What does it mean for rational numbers to be "dense in the reals?"

Solution 1:

It means that between any two reals there is a rational number. The integers, for example, are not dense in the reals because one can find two reals with no integers between them.

That definition works well when the set is linearly ordered, but one may also say that the set of rational points, i.e. points with rational coordinates, in the plane is dense in the plane. Then it must be defined differently: it means that every open set in the plane intersects the set of all rational points. No matter how small you make an open disk in the plane, it cannot avoid containing some rational points; so the set of all rational points is dense in the plane. In the case of the line, saying that every open interval contains some rationals amounts to the same thing as saying that between any two reals there is some rational number between them.

Solution 2:

It means that you can well-approximate any real number using a rational number. By well-approximate I mean that you can find a fraction arbitrarily close to any real number.

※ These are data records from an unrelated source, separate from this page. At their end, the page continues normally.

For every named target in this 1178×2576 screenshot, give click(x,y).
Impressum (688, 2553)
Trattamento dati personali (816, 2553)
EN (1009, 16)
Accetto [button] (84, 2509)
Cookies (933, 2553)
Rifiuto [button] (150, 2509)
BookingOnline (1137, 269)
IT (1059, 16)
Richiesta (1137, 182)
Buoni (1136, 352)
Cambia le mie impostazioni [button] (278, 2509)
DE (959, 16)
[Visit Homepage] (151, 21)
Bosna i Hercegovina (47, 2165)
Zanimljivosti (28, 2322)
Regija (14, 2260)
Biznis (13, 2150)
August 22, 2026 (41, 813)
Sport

To make this precise, for any real number $x$ and any 'arbitrary closeness' $\varepsilon>0$, there exists a fraction $\displaystyle q=m/n\in\mathbb{Q}$ such that

$$\left|x-\frac{m}{n}\right|<\varepsilon.$$

Another example of density is that the set of polynomials is dense in the set of continuous functions on a closed interval. That is given any continuous function $f:[a,b]\rightarrow \mathbb{R}$ and 'arbitrary closeness', there is a polynomial $$p(x)=a_0+a_1x+a_2x^2+\cdots+a_nx^n$$ such that $\|f-p\|<\varepsilon$. This '$\|\cdot\|$' is the distance between $f$ and $p$ and is given as $$\|f-p\|=\sup_{x\in [a,b]}|f(x)-p(x)|\underset{[a,b]\text{ is compact }}{=}\max_{x\in [a,b]}|f(x)-p(x)|.$$